Credit Cards and Bankruptcy

Before filing for bankruptcy, many debtors have triaged their debts, paying some while allowing others to become delinquent.  Most of these debtors want to know if they can keep that special credit card and keep it out of the bankruptcy.  The answer is no.  When a debtor files bankruptcy, they must include all of their outstanding debts and credit card accounts in the bankruptcy. That means that even if you have a small balance on that credit card you must include it in the bankruptcy because it is a revolving credit line with an outstanding balance, regardless of how small it is. It doesn’t matter that you paid every month and paid on time.
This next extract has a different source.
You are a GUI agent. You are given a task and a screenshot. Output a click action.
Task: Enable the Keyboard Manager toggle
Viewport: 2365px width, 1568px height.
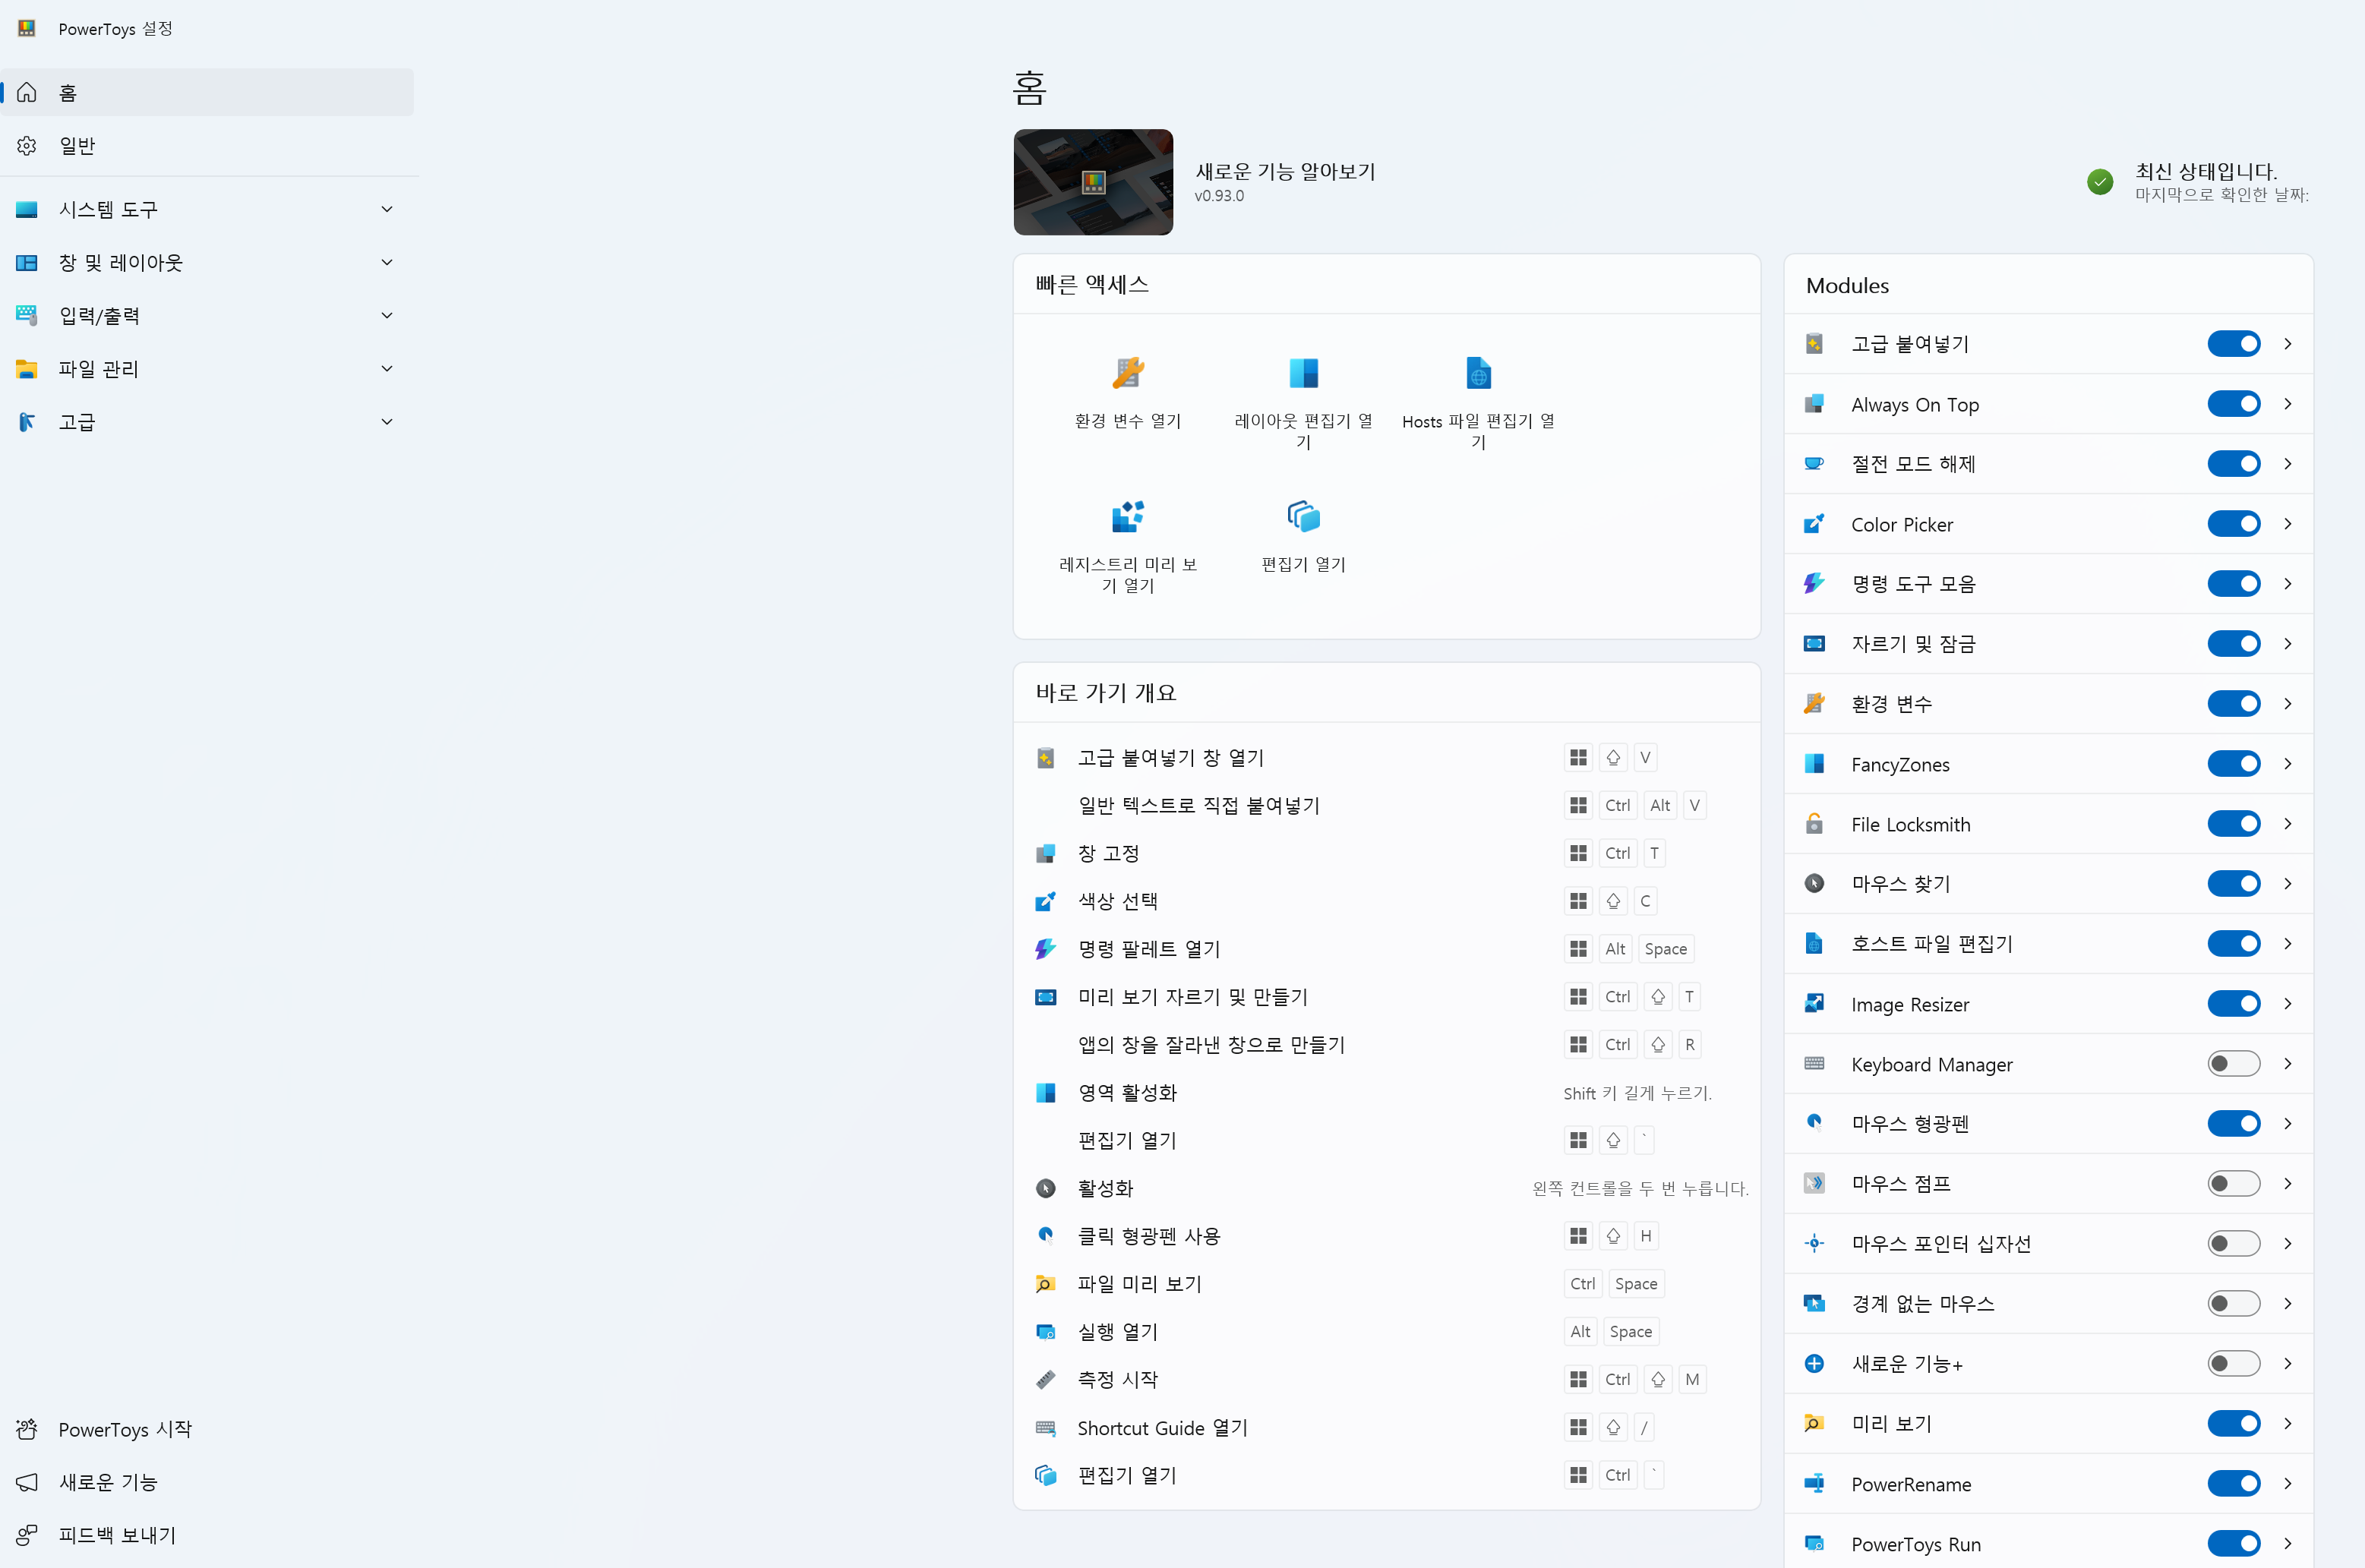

Failing to include the credit card in the bankruptcy could cause your bankruptcy case to be dismissed.

But what if my credit card doesn’t have a balance?

A credit card with no balance technically does not need to be listed in your bankruptcy. However, most credit card lenders cancel a debtor’s account once they have filed for bankruptcy, even if that card was not included in the bankruptcy filing.  While it may be possible to reapply for a credit card with the same lender after your bankruptcy discharge, you may be starting from square one with a higher interest rate and maybe even a secured credit card account.

It is important for debtors who file bankruptcy to understand that while you can technically reaffirm any debt during bankruptcy; it is probably not a wise decision to do so with a credit card.  Even if your credit card account was in good standing before bankruptcy, the lender will most likely increase your interest rate after the bankruptcy filing and automatically cancel the account. And why reaffirm credit card debt when you can get a fresh start (free of credit card debt) after bankruptcy and apply for a secured credit card?